# How do I start showing bettas?



## legacyxboo (Oct 21, 2015)

Hello everyone! I've had bettas for a little over a year and now I'm looking to expand my knowledge and try something new like showing :-D The problem is that I know very little about it and have no clue how to get started. I don't know to much about the rules or where to find local shows. I live in upstate South Carolina, im sure that there are not to many betta shows in my area but I rodeo so I am used to traveling for competition, though I would prefer to not drive 3 or 4 plus hours while I am just getting stated. Im currently looking into getting a show quality betta without having to pay some ridiculous shipping price. Does anyone know any local breeders in my area or at least a high quality fish store?
Any other newbie information you could share with me would be great!


----------



## BettaStarter24 (Mar 24, 2014)

Betta Shop in MN ships. They have really nice quality HMPK's. I think you have to breed your own to show in most of the categories but I think they have a store bought section.


----------



## SusieG (Oct 19, 2015)

Nice to meet a fellow horse person that is also into better showing  I have been training/ showing horses since I was in my teens and have "been there done that" so now I would like to show betta as well. I have done about 30+ hours of research on it and just scratched the surface lol I'm sure we can learn together lol Im in NJ so i'll have to ship my fish out to shows as far as I can see, there are no NJ better shows


----------



## BlueInkFish (Jan 13, 2013)

If you have a FaceBook account, check for betta groups on there. California Betta Society is an example, they specialize in showing and betta breeding, same with similar groups. The IBC "International Betta Congress," has a website, if you become a member you'll get access to information about showing. There is much more to be explained but this is just a quick write up since I'm in a bit of a rush, pm me if you have any questions! I'd be happy to send you links too!


----------



## legacyxboo (Oct 21, 2015)
━━━
▶ _Parts of the exercise_:
• A. Decide whether each statement agrees with the betta showing thread, answering yes or no and quoting the words that settle it: (i) the person who started the thread lives in upstate South Carolina; (ii) Betta Shop is located in New Jersey; (iii) becoming an IBC member gives access to information about showing.
• B. In the betta showing thread, which group is named as an example of a Facebook betta group?
The data plays no part in the work here.

▶ _Dataset content_:
━━━
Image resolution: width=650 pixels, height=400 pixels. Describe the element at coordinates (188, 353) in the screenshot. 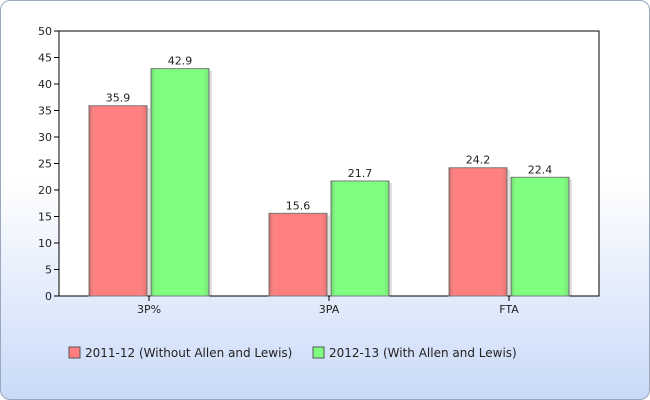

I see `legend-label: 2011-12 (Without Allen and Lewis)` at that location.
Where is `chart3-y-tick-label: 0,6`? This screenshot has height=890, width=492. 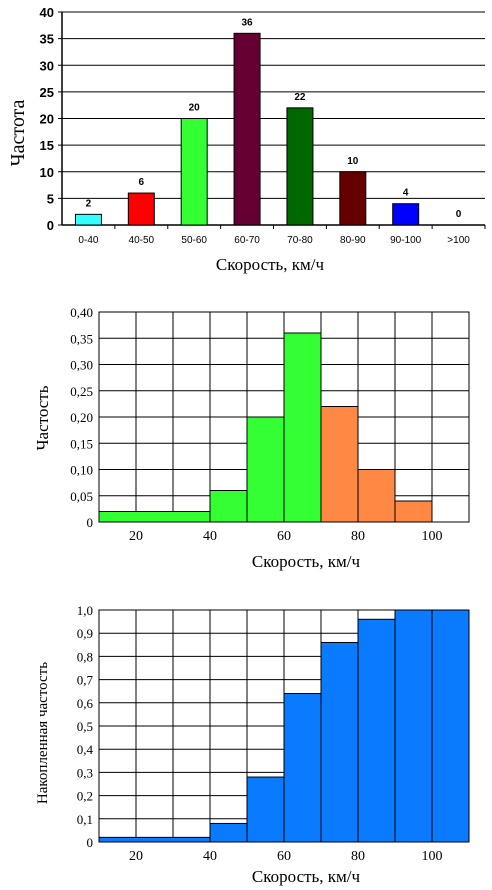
━━━
▶ _Answers to the problems_:
• A.
(i) Yes: "I live in upstate South Carolina"
(ii) No: "Betta Shop in MN ships."
(iii) Yes: "if you become a member you'll get access to information about showing."

• B. California Betta Society.